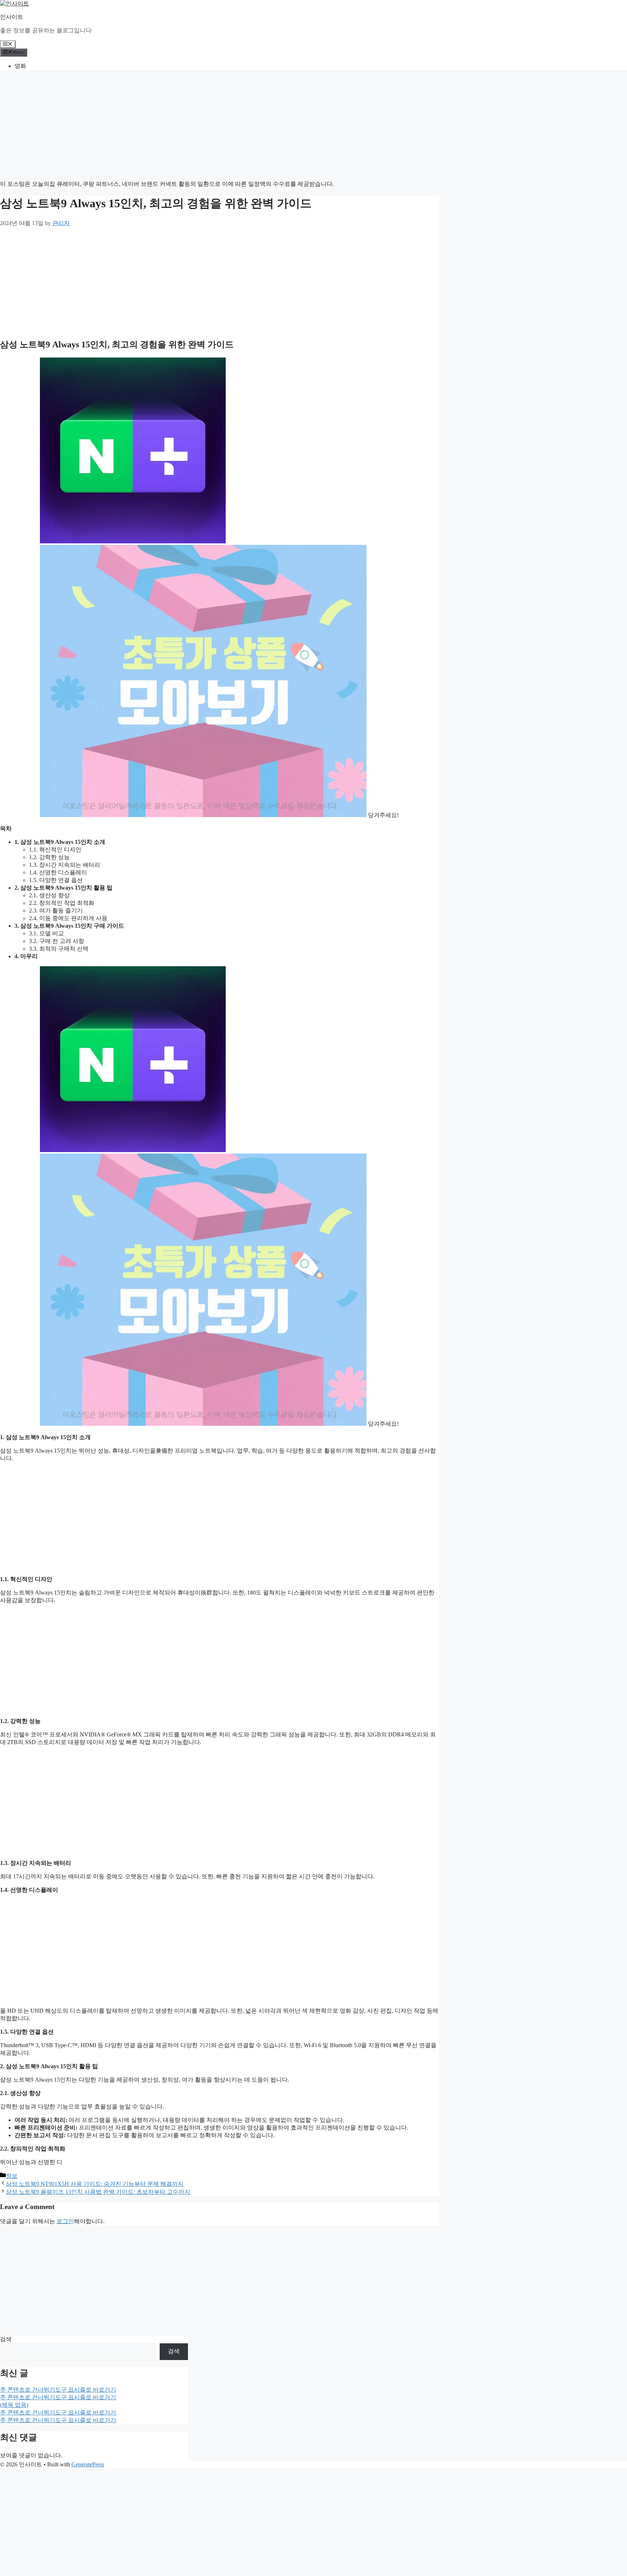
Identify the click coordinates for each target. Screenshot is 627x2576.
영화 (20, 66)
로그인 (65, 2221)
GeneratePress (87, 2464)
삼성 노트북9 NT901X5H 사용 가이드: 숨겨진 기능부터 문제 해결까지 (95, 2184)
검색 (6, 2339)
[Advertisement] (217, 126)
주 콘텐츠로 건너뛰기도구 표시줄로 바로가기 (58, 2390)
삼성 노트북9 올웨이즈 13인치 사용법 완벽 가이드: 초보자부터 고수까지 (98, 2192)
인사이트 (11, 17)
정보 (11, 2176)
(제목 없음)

[Required work] Please quote nothing but the lines from the line with "GeneratePress (87, 2464)" through the end of the data above, exactly as written, ends included.

[Task output]
GeneratePress (87, 2464)
삼성 노트북9 NT901X5H 사용 가이드: 숨겨진 기능부터 문제 해결까지 (95, 2184)
검색 (6, 2339)
[Advertisement] (217, 126)
주 콘텐츠로 건너뛰기도구 표시줄로 바로가기 (58, 2390)
삼성 노트북9 올웨이즈 13인치 사용법 완벽 가이드: 초보자부터 고수까지 (98, 2192)
인사이트 (11, 17)
정보 (11, 2176)
(제목 없음)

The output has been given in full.